Водяной что-то булькнул в ответ, Листвяна нахмурила бровки, и с её руки сорвался огненный шарик, зависший над продолжающим барахтаться водяным. Девочка, стараясь это сделать как можно более грозно, произнесла:
– Не слышу ответа! И перестань булькать!
– Да, госпожа, я вас понял, госпожа! – ответил водяной, со страхом глядя на висящий над ним огненный шар. Девочка удовлетворённо кивнула и скомандовала:
– А теперь, убирайся!
– А может не надо так с ним строго? – попросила русалка. И робко добавила: – Может, он хотел что-то сказать или попросить? Давай его выслушаем?
– Ага, – произнесла Листвяна, внимательно глядя на свою водяную подружку, после чего так же внимательно посмотрела на замершего водяного и приказала:
– Хватит там барахтаться и булькать! Иди сюда! Ты что-то хотел сказать? Только сначала объясни, зачем ты Сулье отсюда прогонял?
– Жениться хотел, – буркнул Мусутук, продолжая с опаской смотреть на Листвяну, девочка втянула полыхнувший жаром огненный шар себе в ладошку, словно показывая, что может запустить им в любой момент. Девочка снова грозно сдвинула бровки:
– Ага! Значит, жениться хотел? Место, где жить и куда жену привести искал? А Сулье прогнать хотел? Так?! Не стыдно?! Такой здоровый, а хотел обидеть…
Листвяна не договорила, Мусутук её перебил, решительно, словно боясь, что ему не дадут сказать, заявив:
– Так я это… На Сулье и хотел жениться!
– А?.. Так зачем же её прогнать отсюда хотел? – растерялась девочка, уж очень неожиданным было то, что она услышала. А водяной продолжал быстро говорить:
– Дык, невесту надо не абы куда пригласить, а в такое место, где она жить согласится! А Сулье уже здесь живёт, значит, прийти сюда не откажется! Вот я и решил…
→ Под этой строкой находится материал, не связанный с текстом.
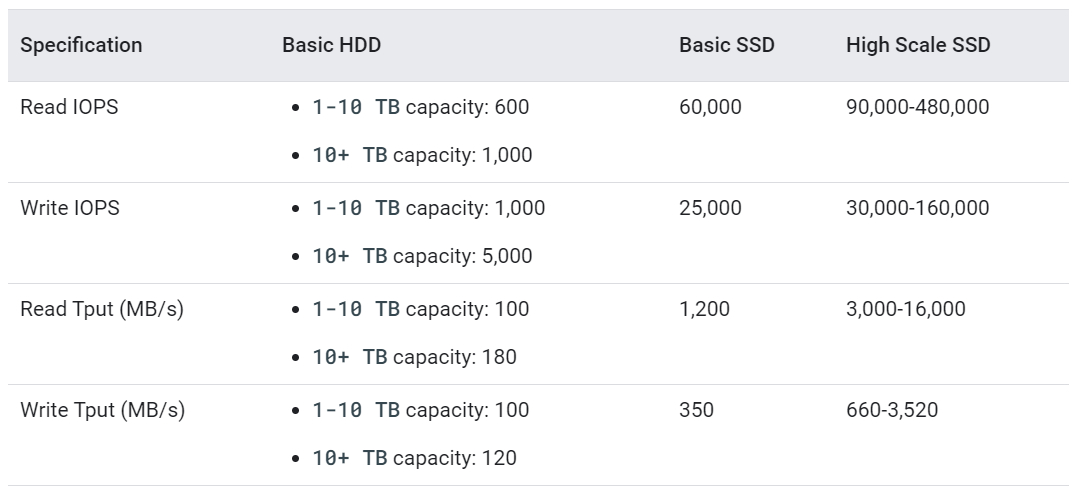Click the 90,000-480,000 High Scale SSD value
Image resolution: width=1080 pixels, height=496 pixels.
tap(917, 107)
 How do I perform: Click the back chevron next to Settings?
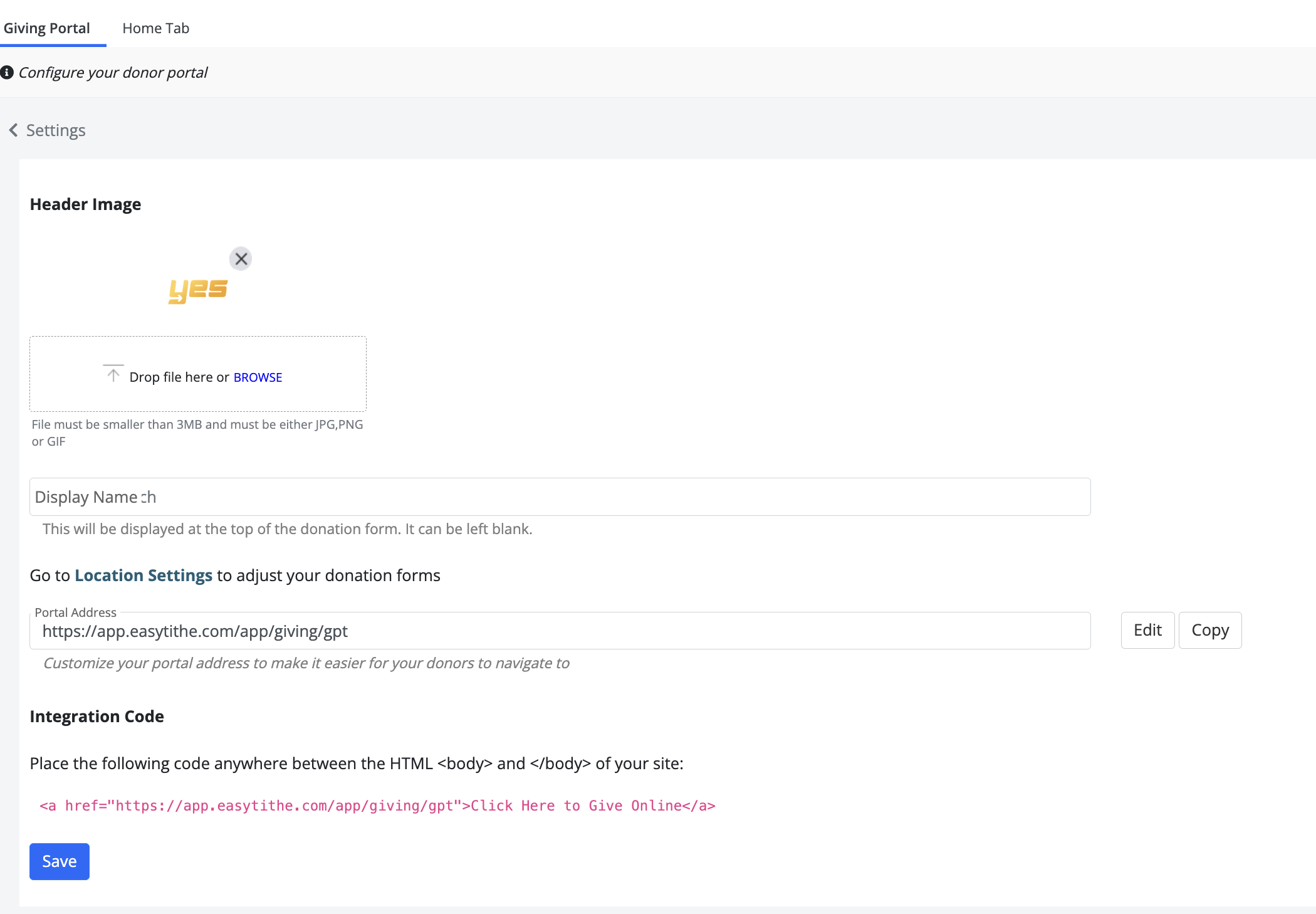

Листвяна потрясла головой, пытаясь понять логику такого ухаживания – сначала прогнать, чтоб потом, сюда же пригласив, сделать предложение. Девочка посмотрела на замершую русалку и спросила её, показав на мнущегося водяного:
– А он тебе нравится? Если бы он предложил выйти за него замуж, ты бы согласилась?
– Он красивый! – прошептала русалка, водяной выпрямился и выпятил грудь. Сулье продолжила: – Сильный…
– Ага, могучий и толстый, – добавила Листвяна. После чего, посмотрев на эту парочку вроде как влюблённых водяных жителей, важно сообщила: – Если вы оба согласны, то я не возражаю.
– Листвяночка, будешь моей посаженной матерью? – попросила у девочки русалка и, заглянув в глаза, добавила: – Очень тебя прошу!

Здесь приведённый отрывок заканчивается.